### DIRECTION
Copy out the listing below with "pane" changed to "panel" and nothing else altered. Leave out the pictures.

--- start of DATA SHOWN ---

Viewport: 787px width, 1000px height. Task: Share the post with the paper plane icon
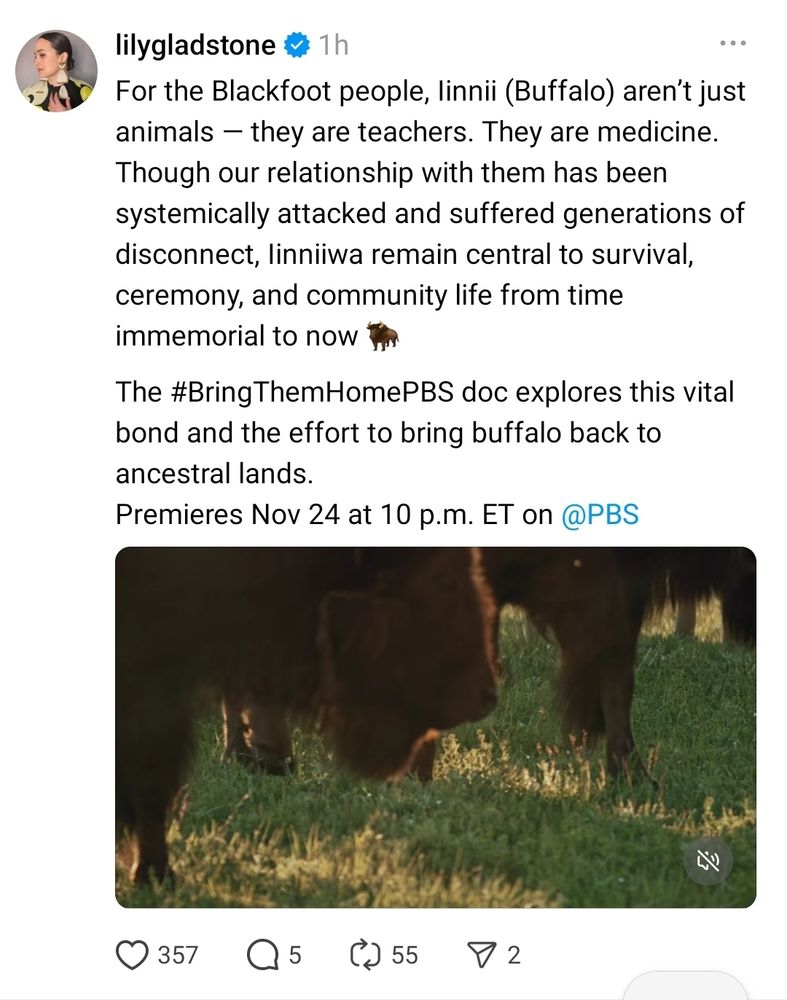click(483, 955)
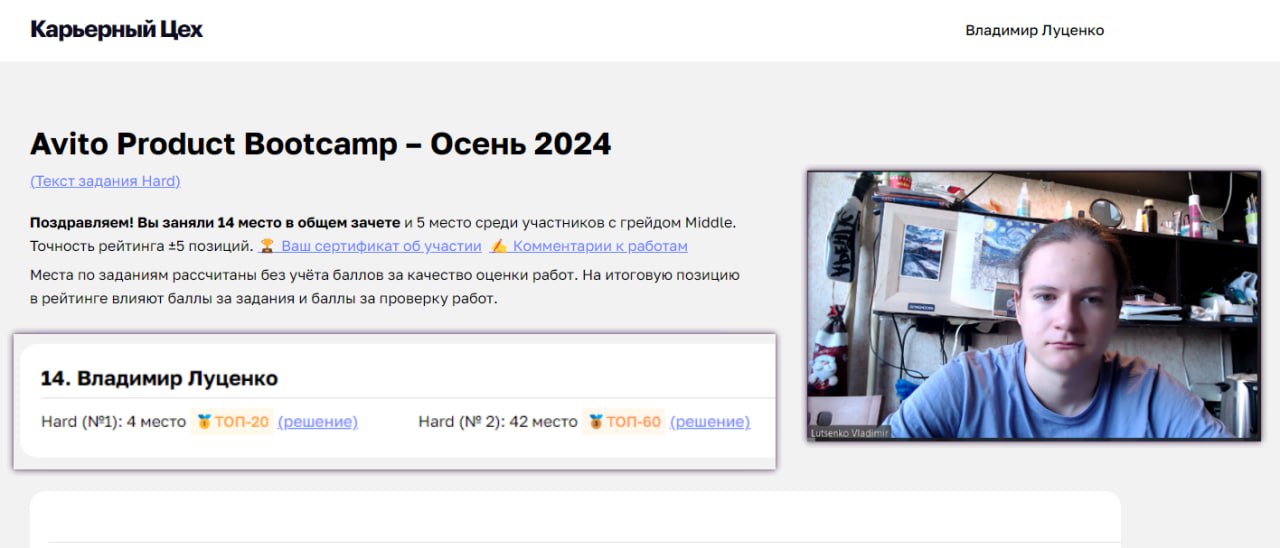Click the Avito Product Bootcamp heading
Screen dimensions: 1280x548
click(x=321, y=144)
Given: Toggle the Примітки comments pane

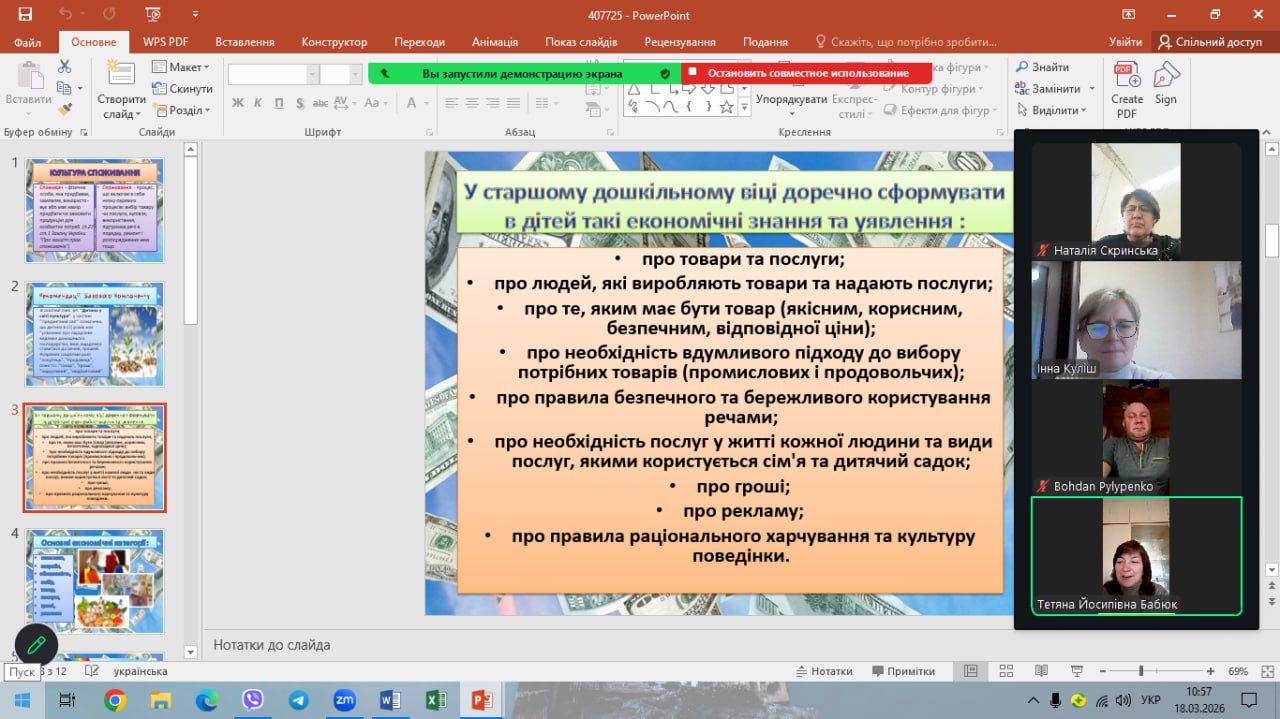Looking at the screenshot, I should pos(903,671).
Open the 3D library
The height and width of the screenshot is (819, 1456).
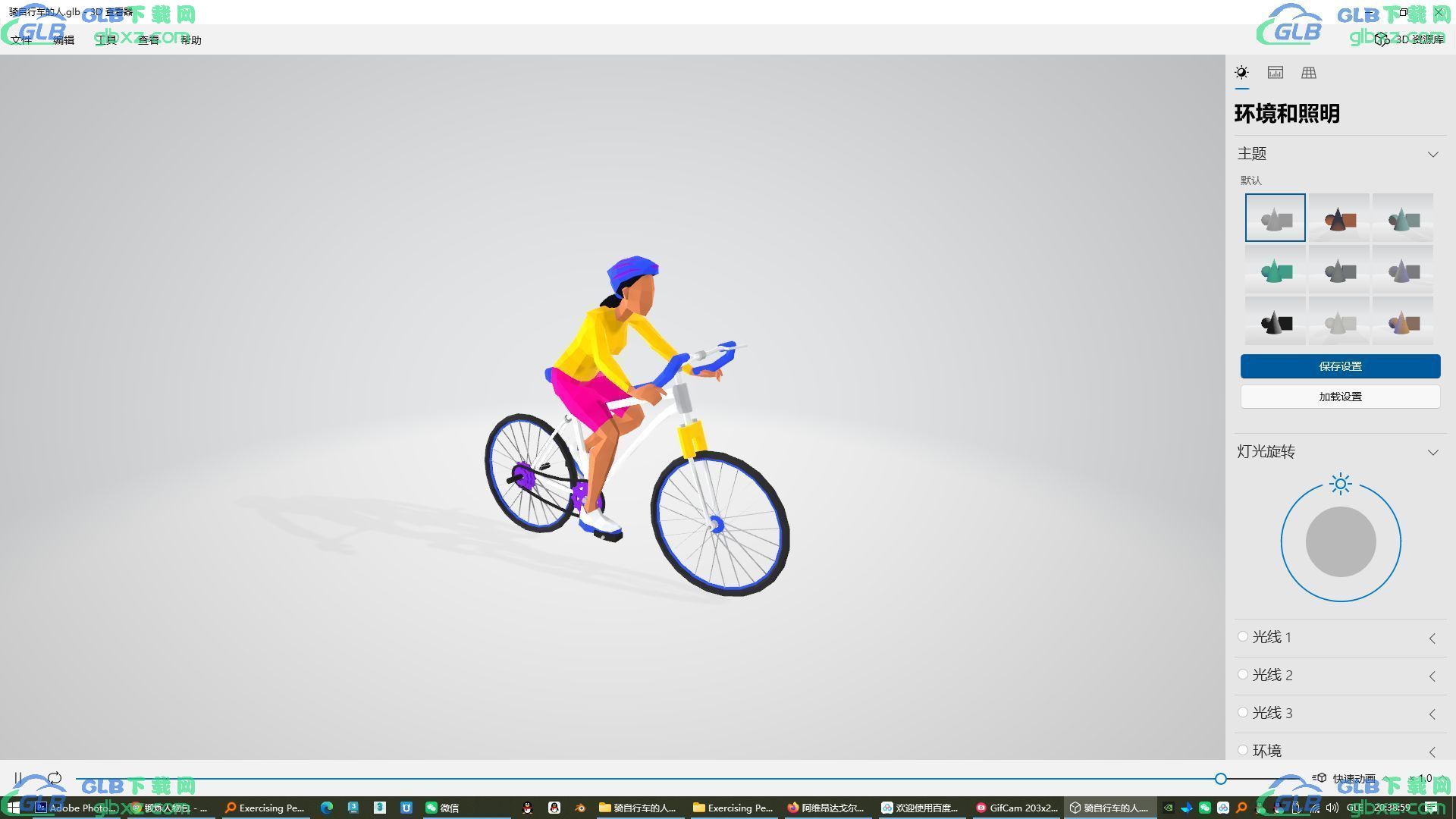coord(1411,39)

--- end of DATA SHOWN ---

### RESPONSE FOR THIS EXERCISE
Viewport: 787px width, 1000px height. Task: Share the post with the paper plane icon
click(483, 955)
Click the Avito Product Bootcamp heading
Screen dimensions: 1280x548
click(x=321, y=144)
Given: Toggle the Примітки comments panel

Looking at the screenshot, I should pos(903,671).
Open the 3D library
The height and width of the screenshot is (819, 1456).
coord(1411,39)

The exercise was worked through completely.